China has isolated more than 600 people in Beijing as it races to sever a chain of SARS infection that leaked from a laboratory and could spread as tens of millions travel the country for the annual May Day holidays.
Four teams of World Health Organization (WHO) experts were due in China this week to help the government investigate the laboratory accident, to track down people exposed, control infection in hospitals and monitor the situation in the eastern province of Anhui, where one woman died from the disease.
The WHO lauded the widening quarantine, saying it showed the government was taking the right steps to check the spread of SARS before the week-long public holiday starting on May 1, when millions will travel.
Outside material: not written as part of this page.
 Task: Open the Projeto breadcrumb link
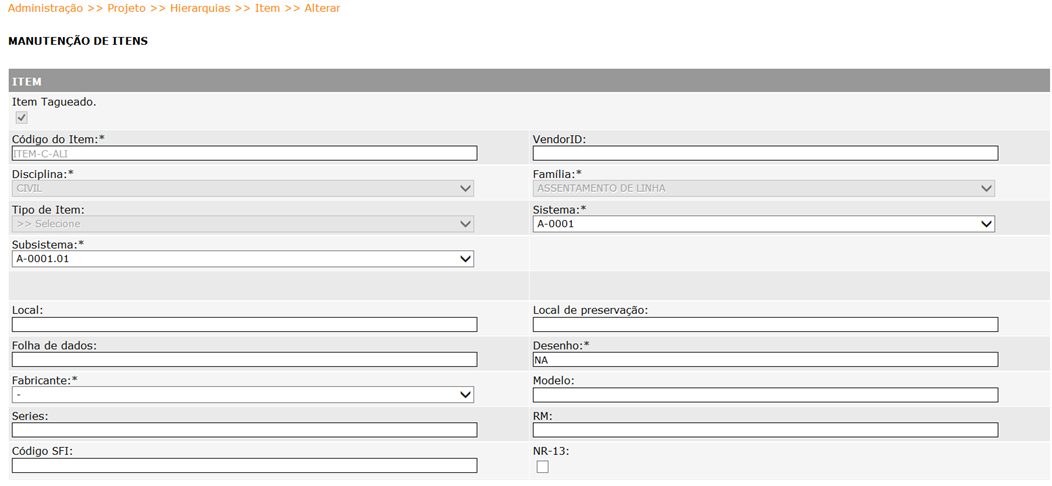pos(126,9)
"This is still not a significant public health threat," Beijing-based WHO spokesman Bob Dietz said.
"We still feel we know the initial source of infection and we've been able to follow closely the chain of transmission," he said.
All the cases diagnosed in the most recent outbreak -- two confirmed and six suspected -- were traceable to the laboratory.
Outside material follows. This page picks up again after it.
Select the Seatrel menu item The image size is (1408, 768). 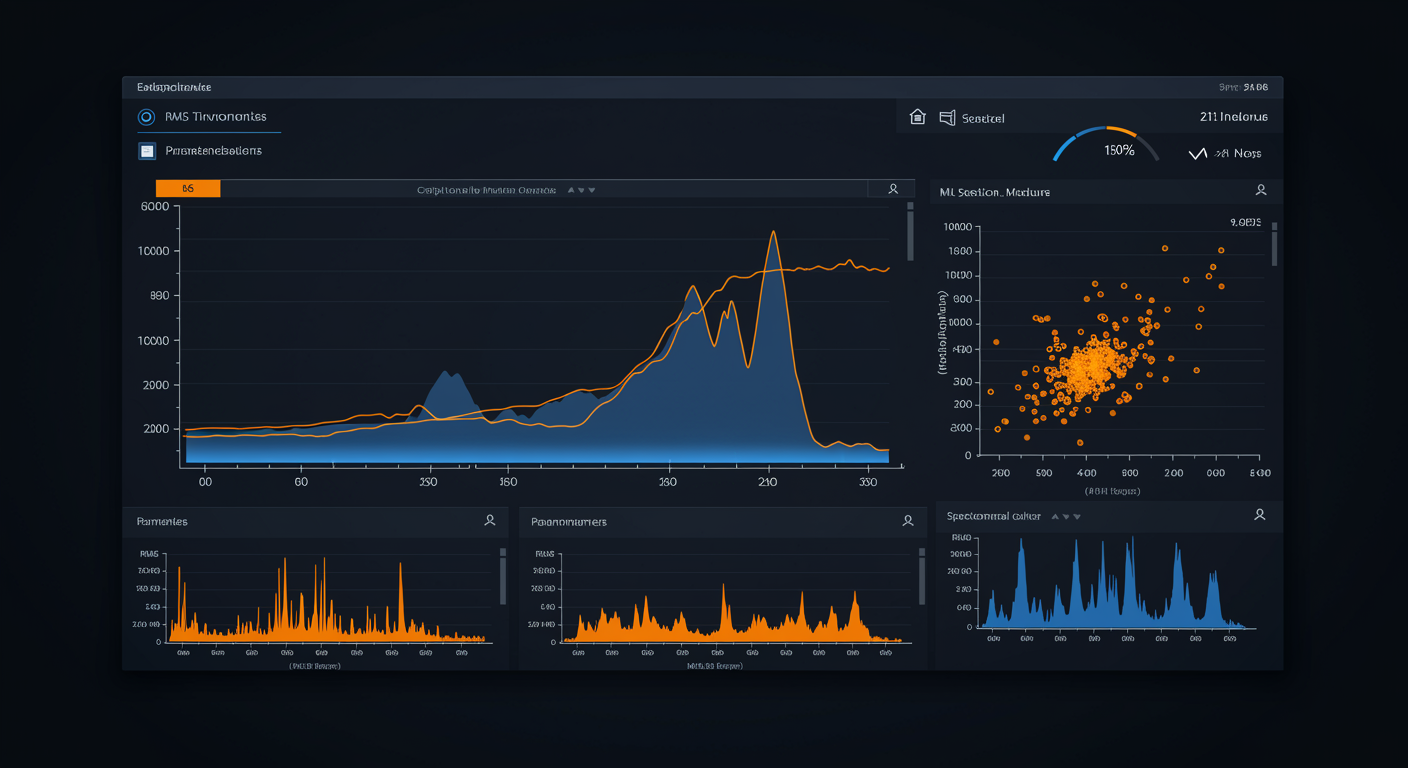982,119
The woman who died was the first SARS fatality since last year's epidemic that killed nearly 800 people worldwide.
In stark contrast to last year, when Beijing concealed the extent of the outbreak for weeks, the WHO had yet to receive any sign that cases were going undetected or unreported, Dietz said.
"We are not getting any other background noise," he said. "Last year at this time, journalists were coming to us, diplomats were coming to us, business people were coming to us."
In Taiwan, the Center for Disease Control (CDC) said yesterday that a medical researcher surnamed Hung, who was running a fever when he arrived in Taiwan from Beijing on Saturday, was released from hospital on Monday. It said Hung would be required to perform personal health checks.
The CDC added that it will be working with the Mainland Affairs Council, the Ministry of Economic Affairs and customs officials to get a list of people who had traveled to and from China between March 25, the day China's first SARS patient began showing symptoms, and last Thursday, when border screening measures were put in place.
The CDC has taken throat-fluid samples from 145 travelers arriving in Taiwan last month and 393 this month and reported yesterday that no cases of SARS had been discovered.